Brief
Could you write out each entry exactly as it reads?

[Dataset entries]

_____

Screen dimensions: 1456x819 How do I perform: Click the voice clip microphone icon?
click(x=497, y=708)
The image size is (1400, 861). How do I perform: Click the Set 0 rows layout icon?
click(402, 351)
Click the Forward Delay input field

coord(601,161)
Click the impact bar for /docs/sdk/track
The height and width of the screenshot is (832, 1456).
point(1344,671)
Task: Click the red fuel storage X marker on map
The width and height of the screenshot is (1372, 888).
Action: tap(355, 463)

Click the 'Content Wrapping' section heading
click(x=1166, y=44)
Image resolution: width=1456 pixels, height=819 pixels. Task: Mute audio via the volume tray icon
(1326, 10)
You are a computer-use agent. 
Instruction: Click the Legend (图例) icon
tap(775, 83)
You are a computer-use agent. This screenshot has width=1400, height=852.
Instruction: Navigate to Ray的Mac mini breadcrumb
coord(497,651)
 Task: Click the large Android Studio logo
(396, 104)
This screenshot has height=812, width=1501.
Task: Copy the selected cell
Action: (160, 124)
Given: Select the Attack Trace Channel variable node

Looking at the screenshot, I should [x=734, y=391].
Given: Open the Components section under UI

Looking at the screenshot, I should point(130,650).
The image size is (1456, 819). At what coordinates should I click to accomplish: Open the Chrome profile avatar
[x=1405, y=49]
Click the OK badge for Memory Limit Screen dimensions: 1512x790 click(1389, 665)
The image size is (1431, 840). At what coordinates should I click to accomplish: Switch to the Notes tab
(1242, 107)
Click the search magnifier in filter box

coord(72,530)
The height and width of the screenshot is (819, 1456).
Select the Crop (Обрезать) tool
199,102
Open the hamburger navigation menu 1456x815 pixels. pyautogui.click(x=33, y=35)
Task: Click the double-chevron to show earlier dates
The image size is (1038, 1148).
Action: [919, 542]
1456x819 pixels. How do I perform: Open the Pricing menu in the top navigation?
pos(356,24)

_____

Problem solution
Screen dimensions: 1456x819 How do I perform: Click the voice clip microphone icon?
click(x=497, y=708)
The image size is (1400, 861). How do I perform: Click the Set 0 rows layout icon?
click(402, 351)
Click the Forward Delay input field

coord(601,161)
Click the impact bar for /docs/sdk/track
The height and width of the screenshot is (832, 1456).
point(1344,671)
Task: Click the red fuel storage X marker on map
The width and height of the screenshot is (1372, 888).
Action: tap(355, 463)

Click the 'Content Wrapping' section heading
click(x=1166, y=44)
Image resolution: width=1456 pixels, height=819 pixels. Task: Mute audio via the volume tray icon
(1326, 10)
You are a computer-use agent. 
Instruction: Click the Legend (图例) icon
tap(775, 83)
You are a computer-use agent. This screenshot has width=1400, height=852.
Instruction: Navigate to Ray的Mac mini breadcrumb
coord(497,651)
 Task: Click the large Android Studio logo
(396, 104)
This screenshot has height=812, width=1501.
Task: Copy the selected cell
Action: (160, 124)
Given: Select the Attack Trace Channel variable node

Looking at the screenshot, I should [x=734, y=391].
Given: Open the Components section under UI

Looking at the screenshot, I should point(130,650).
The image size is (1456, 819). At what coordinates should I click to accomplish: Open the Chrome profile avatar
[x=1405, y=49]
Click the OK badge for Memory Limit Screen dimensions: 1512x790 click(1389, 665)
The image size is (1431, 840). At what coordinates should I click to accomplish: Switch to the Notes tab
(1242, 107)
Click the search magnifier in filter box

coord(72,530)
The height and width of the screenshot is (819, 1456).
Select the Crop (Обрезать) tool
199,102
Open the hamburger navigation menu 1456x815 pixels. pyautogui.click(x=33, y=35)
Task: Click the double-chevron to show earlier dates
The image size is (1038, 1148).
Action: [919, 542]
1456x819 pixels. How do I perform: Open the Pricing menu in the top navigation?
pos(356,24)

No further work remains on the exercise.